Une entreprise canadienne proclame la suprématie quantique, mais les universitaires ne sont pas d’accord

Une entreprise canadienne proclame la suprématie quantique, mais les universitaires ne sont pas d’accord

D-Wave affirme avoir atteint la ‘suprématie quantique’. Comme pour toute avancée majeure dans le domaine des ordinateurs quantiques, plusieurs universitaires contestent cette affirmation.

L’entreprise quantique canado-américaine D-Wave s’approprie le titre de ‘suprématie quantique’ : le Saint Graal des ordinateurs quantiques. Dans un article publié dans la revue académique Science, D-Wave décrit comment elle a pu résoudre un problème qui n’aurait jamais pu être résolu avec un superordinateur traditionnel. « C’est ce vers quoi toute l’industrie aspire et nous sommes les premiers à le réaliser concrètement », déclare fièrement le PDG Alan Baratz au Wall Street Journal.

Le problème spécifique que l’ordinateur quantique de D-Wave a réussi à résoudre concerne la simulation de matériaux avec un champ magnétique complexe à un niveau de détail extrêmement élevé. Avec un ordinateur quantique, D-Wave a pu accomplir cette tâche en vingt minutes, alors qu’un ordinateur classique aurait besoin d’un million d’années pour y parvenir.

Selon D-Wave, c’est la première fois qu’un ordinateur quantique a démontré sa supériorité par rapport aux ordinateurs traditionnels dans une situation pratique. La capacité de simuler de nouveaux matériaux magnétiques pourrait être applicable dans plusieurs industries. D-Wave préfère parler d’« avantage quantique » plutôt que de « suprématie », mais elle revendique néanmoins cette dernière.

C’est ce vers quoi toute l’industrie aspire et nous sommes les premiers à le réaliser concrètement.

Alan Baratz, PDG de D-Wave (via le Wall Street Journal)

Critique des universitaires

Les universitaires remettent en question l’affirmation de D-Wave. Plusieurs scientifiques affirment que le problème décrit par D-Wave ne nécessite pas du tout d’ordinateurs quantiques. Dries Sels, un informaticien belge de l’université de New York, affirme qu’en utilisant des réseaux de tenseurs, il a pu effectuer des calculs similaires à ceux de D-Wave sur un simple ordinateur portable en à peine deux heures.

Des scientifiques suisses de l’université de Lausanne ont tenté de résoudre exactement le même problème avec un ordinateur ordinaire. Cela leur a pris quatre jours, ce qui est beaucoup plus rapide que le million d’années qui serait nécessaire selon D-Wave.

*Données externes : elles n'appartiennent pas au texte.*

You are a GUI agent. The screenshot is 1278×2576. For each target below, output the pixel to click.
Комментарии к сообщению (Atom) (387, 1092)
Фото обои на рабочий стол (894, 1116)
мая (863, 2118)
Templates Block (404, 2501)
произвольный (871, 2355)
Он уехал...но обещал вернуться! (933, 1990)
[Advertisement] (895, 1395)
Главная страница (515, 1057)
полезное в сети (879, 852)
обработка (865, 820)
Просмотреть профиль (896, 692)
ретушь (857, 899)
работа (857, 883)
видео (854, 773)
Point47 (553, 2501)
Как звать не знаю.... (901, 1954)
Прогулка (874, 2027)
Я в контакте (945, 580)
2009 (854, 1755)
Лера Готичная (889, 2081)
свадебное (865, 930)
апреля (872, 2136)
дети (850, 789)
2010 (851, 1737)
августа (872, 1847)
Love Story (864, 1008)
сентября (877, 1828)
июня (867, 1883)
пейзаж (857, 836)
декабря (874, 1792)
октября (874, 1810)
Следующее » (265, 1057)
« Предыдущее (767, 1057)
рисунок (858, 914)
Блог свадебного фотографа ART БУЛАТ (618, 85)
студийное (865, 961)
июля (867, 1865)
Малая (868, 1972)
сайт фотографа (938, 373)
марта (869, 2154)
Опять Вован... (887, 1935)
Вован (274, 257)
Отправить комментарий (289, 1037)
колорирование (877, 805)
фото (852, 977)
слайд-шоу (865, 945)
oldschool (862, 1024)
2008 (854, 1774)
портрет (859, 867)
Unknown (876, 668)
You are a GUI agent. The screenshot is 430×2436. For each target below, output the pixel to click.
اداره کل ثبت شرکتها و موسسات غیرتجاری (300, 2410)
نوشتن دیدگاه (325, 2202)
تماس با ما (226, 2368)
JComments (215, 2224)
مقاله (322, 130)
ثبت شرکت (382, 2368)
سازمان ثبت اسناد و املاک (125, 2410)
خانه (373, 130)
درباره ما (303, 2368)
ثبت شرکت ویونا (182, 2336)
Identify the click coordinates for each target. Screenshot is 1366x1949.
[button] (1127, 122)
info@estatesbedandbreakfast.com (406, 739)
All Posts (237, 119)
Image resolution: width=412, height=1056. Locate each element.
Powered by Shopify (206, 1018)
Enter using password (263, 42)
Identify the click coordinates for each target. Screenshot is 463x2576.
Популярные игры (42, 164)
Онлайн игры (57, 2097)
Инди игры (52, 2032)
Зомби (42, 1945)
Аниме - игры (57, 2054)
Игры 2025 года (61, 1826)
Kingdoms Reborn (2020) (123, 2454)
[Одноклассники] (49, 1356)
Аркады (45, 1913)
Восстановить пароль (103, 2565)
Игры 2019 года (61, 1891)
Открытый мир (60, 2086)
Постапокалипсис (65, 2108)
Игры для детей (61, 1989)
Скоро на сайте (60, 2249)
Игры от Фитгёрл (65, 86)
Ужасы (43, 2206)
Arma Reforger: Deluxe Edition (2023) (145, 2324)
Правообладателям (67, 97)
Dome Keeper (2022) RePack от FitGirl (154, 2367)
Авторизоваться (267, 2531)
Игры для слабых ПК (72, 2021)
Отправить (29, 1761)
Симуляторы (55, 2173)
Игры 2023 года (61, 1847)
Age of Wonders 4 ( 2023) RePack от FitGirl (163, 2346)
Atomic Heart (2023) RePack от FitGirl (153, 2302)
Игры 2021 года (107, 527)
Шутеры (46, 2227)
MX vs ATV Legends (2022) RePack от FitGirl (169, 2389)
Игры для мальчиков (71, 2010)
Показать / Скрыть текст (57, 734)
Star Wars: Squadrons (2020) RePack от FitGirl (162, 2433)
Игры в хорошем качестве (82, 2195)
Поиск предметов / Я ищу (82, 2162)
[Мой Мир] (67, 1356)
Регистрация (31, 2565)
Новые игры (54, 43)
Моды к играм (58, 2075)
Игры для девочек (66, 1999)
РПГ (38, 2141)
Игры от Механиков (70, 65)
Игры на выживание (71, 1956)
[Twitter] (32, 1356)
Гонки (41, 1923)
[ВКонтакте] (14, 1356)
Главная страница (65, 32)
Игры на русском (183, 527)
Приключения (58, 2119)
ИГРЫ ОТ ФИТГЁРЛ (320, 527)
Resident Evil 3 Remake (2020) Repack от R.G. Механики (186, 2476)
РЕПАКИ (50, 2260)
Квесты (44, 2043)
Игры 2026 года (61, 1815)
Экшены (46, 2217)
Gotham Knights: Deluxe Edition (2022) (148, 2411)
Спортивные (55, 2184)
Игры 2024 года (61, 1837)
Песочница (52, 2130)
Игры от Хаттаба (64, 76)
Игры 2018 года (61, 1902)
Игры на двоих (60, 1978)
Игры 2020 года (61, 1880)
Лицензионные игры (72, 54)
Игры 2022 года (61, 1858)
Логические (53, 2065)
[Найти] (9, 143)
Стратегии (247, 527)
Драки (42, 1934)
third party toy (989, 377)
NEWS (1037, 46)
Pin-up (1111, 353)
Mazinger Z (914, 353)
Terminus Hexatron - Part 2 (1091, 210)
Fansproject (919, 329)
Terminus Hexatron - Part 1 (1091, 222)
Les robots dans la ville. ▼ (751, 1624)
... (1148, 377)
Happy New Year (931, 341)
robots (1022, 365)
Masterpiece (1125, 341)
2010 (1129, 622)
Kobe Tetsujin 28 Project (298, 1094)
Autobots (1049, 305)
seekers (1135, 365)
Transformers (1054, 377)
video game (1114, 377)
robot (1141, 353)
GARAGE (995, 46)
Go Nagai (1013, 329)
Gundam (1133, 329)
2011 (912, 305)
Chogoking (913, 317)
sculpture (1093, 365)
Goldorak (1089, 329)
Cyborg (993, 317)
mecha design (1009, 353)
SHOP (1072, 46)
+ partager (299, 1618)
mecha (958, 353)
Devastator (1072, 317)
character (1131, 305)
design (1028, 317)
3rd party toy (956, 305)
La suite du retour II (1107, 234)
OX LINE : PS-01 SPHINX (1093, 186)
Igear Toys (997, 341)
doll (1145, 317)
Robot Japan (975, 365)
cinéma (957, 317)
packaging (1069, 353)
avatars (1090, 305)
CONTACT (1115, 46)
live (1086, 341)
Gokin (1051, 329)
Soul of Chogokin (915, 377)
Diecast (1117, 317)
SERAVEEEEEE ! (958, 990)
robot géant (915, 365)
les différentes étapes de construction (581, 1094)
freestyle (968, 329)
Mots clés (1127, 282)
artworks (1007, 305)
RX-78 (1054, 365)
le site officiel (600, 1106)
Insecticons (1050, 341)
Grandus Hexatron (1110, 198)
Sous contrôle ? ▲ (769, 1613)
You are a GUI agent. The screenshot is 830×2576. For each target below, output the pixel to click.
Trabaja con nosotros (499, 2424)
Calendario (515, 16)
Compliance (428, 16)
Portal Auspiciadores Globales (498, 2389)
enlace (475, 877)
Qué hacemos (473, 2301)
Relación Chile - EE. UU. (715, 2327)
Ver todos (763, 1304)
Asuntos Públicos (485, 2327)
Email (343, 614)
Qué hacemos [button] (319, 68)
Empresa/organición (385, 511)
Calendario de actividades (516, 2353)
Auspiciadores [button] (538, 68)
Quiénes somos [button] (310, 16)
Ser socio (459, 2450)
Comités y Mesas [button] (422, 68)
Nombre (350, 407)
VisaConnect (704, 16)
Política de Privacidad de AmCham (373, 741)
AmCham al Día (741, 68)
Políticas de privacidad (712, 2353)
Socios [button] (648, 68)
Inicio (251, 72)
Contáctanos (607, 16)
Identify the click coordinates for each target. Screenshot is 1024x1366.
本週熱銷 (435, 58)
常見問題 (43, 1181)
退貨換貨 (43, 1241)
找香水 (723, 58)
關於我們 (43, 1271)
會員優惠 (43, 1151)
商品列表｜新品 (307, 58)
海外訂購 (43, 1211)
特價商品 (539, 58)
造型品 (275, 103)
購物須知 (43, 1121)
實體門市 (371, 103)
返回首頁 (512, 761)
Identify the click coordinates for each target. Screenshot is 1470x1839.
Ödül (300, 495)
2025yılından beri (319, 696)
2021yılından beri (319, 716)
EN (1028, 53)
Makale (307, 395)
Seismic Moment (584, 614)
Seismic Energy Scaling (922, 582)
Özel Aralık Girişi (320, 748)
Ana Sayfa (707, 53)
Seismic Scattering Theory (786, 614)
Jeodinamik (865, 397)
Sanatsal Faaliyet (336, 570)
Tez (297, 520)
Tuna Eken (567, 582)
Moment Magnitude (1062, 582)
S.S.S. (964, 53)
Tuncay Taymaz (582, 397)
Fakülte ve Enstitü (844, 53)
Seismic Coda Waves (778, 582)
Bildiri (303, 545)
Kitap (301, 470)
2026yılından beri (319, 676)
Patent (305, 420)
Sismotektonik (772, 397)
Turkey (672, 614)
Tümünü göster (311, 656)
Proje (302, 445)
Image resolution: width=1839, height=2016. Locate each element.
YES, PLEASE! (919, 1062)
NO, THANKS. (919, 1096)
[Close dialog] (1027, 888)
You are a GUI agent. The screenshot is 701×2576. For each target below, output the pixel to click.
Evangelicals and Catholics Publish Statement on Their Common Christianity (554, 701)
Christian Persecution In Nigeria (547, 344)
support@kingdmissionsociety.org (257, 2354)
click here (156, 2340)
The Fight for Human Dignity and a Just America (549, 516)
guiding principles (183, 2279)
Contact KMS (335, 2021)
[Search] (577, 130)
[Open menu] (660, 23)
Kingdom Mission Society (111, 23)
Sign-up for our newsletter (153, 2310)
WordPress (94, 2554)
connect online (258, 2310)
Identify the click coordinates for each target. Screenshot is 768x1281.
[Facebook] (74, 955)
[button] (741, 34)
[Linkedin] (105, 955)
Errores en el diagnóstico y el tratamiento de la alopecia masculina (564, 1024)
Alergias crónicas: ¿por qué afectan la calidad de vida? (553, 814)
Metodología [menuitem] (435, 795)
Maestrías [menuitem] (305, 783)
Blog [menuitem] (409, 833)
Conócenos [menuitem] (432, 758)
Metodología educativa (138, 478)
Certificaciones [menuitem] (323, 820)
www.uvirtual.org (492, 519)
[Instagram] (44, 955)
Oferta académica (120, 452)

L’entreprise canadienne réfute ces critiques et affirme n’y trouver aucune preuve réfutant leur revendication de suprématie quantique. « Ils n’ont pas effectué tous les problèmes, tailles, observations et tous les tests de simulation que nous avons réalisés », se défend D-Wave.

D-Wave n’est pas la première entreprise à prétendre atteindre la suprématie quantique. Google avait déjà revendiqué en 2019 cette grande percée, qui avait également été contestée à l’époque. Des scientifiques chinois ont détrôné Google trois ans plus tard. Il reste à voir si l’affirmation de D-Wave tiendra bon.

Charge d’erreurs

La quête de la suprématie quantique n’est pas le plus grand problème auquel l’informatique est confrontée. La façon dont les qubits se comportent par rapport aux unités binaires classiques permet des calculs beaucoup plus complexes, mais introduit en même temps une charge d’erreurs plus élevée. Les techniques visant à réduire cette charge d’erreurs se sont jusqu’à présent avérées coûteuses et/ou peu évolutives.